[Data extracted from a collection]

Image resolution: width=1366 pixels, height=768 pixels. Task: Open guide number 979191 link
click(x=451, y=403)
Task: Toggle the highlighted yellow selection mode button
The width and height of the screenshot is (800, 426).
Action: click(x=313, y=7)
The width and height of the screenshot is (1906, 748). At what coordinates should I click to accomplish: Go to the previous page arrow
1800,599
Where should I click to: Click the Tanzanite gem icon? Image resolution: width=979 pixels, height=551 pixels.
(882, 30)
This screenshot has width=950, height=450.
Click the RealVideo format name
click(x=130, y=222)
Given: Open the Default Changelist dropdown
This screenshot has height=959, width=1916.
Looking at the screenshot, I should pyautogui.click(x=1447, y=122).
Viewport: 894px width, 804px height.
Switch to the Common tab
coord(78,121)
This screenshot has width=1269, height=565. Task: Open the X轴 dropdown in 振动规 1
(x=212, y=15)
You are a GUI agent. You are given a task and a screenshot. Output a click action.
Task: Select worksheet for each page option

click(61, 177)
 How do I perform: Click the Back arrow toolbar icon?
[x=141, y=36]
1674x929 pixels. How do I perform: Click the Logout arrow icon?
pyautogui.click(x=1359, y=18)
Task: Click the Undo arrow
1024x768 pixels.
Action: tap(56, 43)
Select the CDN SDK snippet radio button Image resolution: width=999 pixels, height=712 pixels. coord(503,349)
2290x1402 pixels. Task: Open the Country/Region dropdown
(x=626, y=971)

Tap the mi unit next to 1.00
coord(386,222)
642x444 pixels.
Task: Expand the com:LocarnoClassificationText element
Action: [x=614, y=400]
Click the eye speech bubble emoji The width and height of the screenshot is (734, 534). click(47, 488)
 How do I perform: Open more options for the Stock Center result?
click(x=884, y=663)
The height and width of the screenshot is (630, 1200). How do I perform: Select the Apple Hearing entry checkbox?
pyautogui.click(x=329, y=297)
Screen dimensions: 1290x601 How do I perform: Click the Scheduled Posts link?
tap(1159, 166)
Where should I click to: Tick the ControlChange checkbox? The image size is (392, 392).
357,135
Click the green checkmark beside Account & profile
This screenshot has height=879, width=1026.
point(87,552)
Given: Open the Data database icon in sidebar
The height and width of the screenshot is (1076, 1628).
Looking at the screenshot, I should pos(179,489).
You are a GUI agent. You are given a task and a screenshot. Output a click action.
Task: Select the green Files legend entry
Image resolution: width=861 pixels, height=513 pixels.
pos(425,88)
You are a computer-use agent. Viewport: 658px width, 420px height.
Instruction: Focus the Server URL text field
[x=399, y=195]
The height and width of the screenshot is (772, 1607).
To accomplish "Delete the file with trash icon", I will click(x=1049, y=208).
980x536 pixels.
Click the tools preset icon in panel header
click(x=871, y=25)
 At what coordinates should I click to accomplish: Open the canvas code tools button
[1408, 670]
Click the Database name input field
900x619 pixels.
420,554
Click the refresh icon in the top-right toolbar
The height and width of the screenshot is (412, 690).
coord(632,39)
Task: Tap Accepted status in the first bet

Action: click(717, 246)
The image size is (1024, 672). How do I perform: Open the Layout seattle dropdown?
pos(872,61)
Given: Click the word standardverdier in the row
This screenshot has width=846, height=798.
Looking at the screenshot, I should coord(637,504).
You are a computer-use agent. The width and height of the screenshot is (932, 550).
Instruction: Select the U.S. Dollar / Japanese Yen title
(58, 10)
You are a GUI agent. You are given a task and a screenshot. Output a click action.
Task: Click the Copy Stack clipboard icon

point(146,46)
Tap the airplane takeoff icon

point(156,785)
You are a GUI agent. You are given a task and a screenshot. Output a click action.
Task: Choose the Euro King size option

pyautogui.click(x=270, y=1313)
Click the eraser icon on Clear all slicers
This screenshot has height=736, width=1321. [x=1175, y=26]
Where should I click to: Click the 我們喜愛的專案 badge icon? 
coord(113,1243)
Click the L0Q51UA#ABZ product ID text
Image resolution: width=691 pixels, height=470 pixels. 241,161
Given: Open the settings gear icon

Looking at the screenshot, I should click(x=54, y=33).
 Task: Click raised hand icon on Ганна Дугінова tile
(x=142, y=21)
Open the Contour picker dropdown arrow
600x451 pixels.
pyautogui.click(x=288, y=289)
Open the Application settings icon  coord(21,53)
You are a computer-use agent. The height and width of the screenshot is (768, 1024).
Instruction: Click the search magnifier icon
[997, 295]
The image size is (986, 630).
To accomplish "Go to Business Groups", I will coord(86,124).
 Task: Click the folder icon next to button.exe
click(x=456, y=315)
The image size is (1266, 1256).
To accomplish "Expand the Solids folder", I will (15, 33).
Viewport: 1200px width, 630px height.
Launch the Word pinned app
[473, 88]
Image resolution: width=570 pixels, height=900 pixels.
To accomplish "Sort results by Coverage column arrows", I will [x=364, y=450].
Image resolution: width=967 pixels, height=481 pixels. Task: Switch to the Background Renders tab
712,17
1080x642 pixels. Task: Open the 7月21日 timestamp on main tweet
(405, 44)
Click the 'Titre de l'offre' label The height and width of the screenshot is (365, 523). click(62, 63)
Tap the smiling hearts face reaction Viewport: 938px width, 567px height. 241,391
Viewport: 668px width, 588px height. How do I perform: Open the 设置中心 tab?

**What the task asks**. Return all of the data above exactly, leaving out no line.

**Answer to this task**.
Image resolution: width=1366 pixels, height=768 pixels. Task: Open guide number 979191 link
click(x=451, y=403)
Task: Toggle the highlighted yellow selection mode button
The width and height of the screenshot is (800, 426).
Action: click(x=313, y=7)
The width and height of the screenshot is (1906, 748). At what coordinates should I click to accomplish: Go to the previous page arrow
1800,599
Where should I click to: Click the Tanzanite gem icon? Image resolution: width=979 pixels, height=551 pixels.
(882, 30)
This screenshot has width=950, height=450.
Click the RealVideo format name
click(x=130, y=222)
Given: Open the Default Changelist dropdown
This screenshot has height=959, width=1916.
Looking at the screenshot, I should pyautogui.click(x=1447, y=122).
Viewport: 894px width, 804px height.
Switch to the Common tab
coord(78,121)
This screenshot has width=1269, height=565. Task: Open the X轴 dropdown in 振动规 1
(x=212, y=15)
You are a GUI agent. You are given a task and a screenshot. Output a click action.
Task: Select worksheet for each page option

click(61, 177)
 How do I perform: Click the Back arrow toolbar icon?
[x=141, y=36]
1674x929 pixels. How do I perform: Click the Logout arrow icon?
pyautogui.click(x=1359, y=18)
Task: Click the Undo arrow
1024x768 pixels.
Action: tap(56, 43)
Select the CDN SDK snippet radio button Image resolution: width=999 pixels, height=712 pixels. coord(503,349)
2290x1402 pixels. Task: Open the Country/Region dropdown
(x=626, y=971)

Tap the mi unit next to 1.00
coord(386,222)
642x444 pixels.
Task: Expand the com:LocarnoClassificationText element
Action: [x=614, y=400]
Click the eye speech bubble emoji The width and height of the screenshot is (734, 534). click(47, 488)
 How do I perform: Open more options for the Stock Center result?
click(x=884, y=663)
The height and width of the screenshot is (630, 1200). How do I perform: Select the Apple Hearing entry checkbox?
pyautogui.click(x=329, y=297)
Screen dimensions: 1290x601 How do I perform: Click the Scheduled Posts link?
tap(1159, 166)
Where should I click to: Tick the ControlChange checkbox? The image size is (392, 392).
357,135
Click the green checkmark beside Account & profile
This screenshot has height=879, width=1026.
point(87,552)
Given: Open the Data database icon in sidebar
The height and width of the screenshot is (1076, 1628).
Looking at the screenshot, I should pos(179,489).
You are a GUI agent. You are given a task and a screenshot. Output a click action.
Task: Select the green Files legend entry
Image resolution: width=861 pixels, height=513 pixels.
pos(425,88)
You are a computer-use agent. Viewport: 658px width, 420px height.
Instruction: Focus the Server URL text field
[x=399, y=195]
The height and width of the screenshot is (772, 1607).
To accomplish "Delete the file with trash icon", I will click(x=1049, y=208).
980x536 pixels.
Click the tools preset icon in panel header
click(x=871, y=25)
 At what coordinates should I click to accomplish: Open the canvas code tools button
[1408, 670]
Click the Database name input field
900x619 pixels.
420,554
Click the refresh icon in the top-right toolbar
The height and width of the screenshot is (412, 690).
coord(632,39)
Task: Tap Accepted status in the first bet

Action: click(717, 246)
The image size is (1024, 672). How do I perform: Open the Layout seattle dropdown?
pos(872,61)
Given: Click the word standardverdier in the row
This screenshot has width=846, height=798.
Looking at the screenshot, I should coord(637,504).
You are a computer-use agent. The width and height of the screenshot is (932, 550).
Instruction: Select the U.S. Dollar / Japanese Yen title
(58, 10)
You are a GUI agent. You are given a task and a screenshot. Output a click action.
Task: Click the Copy Stack clipboard icon

point(146,46)
Tap the airplane takeoff icon

point(156,785)
You are a GUI agent. You are given a task and a screenshot. Output a click action.
Task: Choose the Euro King size option

pyautogui.click(x=270, y=1313)
Click the eraser icon on Clear all slicers
This screenshot has height=736, width=1321. [x=1175, y=26]
Where should I click to: Click the 我們喜愛的專案 badge icon? 
coord(113,1243)
Click the L0Q51UA#ABZ product ID text
Image resolution: width=691 pixels, height=470 pixels. 241,161
Given: Open the settings gear icon

Looking at the screenshot, I should click(x=54, y=33).
 Task: Click raised hand icon on Ганна Дугінова tile
(x=142, y=21)
Open the Contour picker dropdown arrow
600x451 pixels.
pyautogui.click(x=288, y=289)
Open the Application settings icon  coord(21,53)
You are a computer-use agent. The height and width of the screenshot is (768, 1024).
Instruction: Click the search magnifier icon
[997, 295]
The image size is (986, 630).
To accomplish "Go to Business Groups", I will coord(86,124).
 Task: Click the folder icon next to button.exe
click(x=456, y=315)
The image size is (1266, 1256).
To accomplish "Expand the Solids folder", I will (15, 33).
Viewport: 1200px width, 630px height.
Launch the Word pinned app
[473, 88]
Image resolution: width=570 pixels, height=900 pixels.
To accomplish "Sort results by Coverage column arrows", I will [x=364, y=450].
Image resolution: width=967 pixels, height=481 pixels. Task: Switch to the Background Renders tab
712,17
1080x642 pixels. Task: Open the 7月21日 timestamp on main tweet
(405, 44)
Click the 'Titre de l'offre' label The height and width of the screenshot is (365, 523). click(62, 63)
Tap the smiling hearts face reaction Viewport: 938px width, 567px height. 241,391
Viewport: 668px width, 588px height. How do I perform: Open the 设置中心 tab?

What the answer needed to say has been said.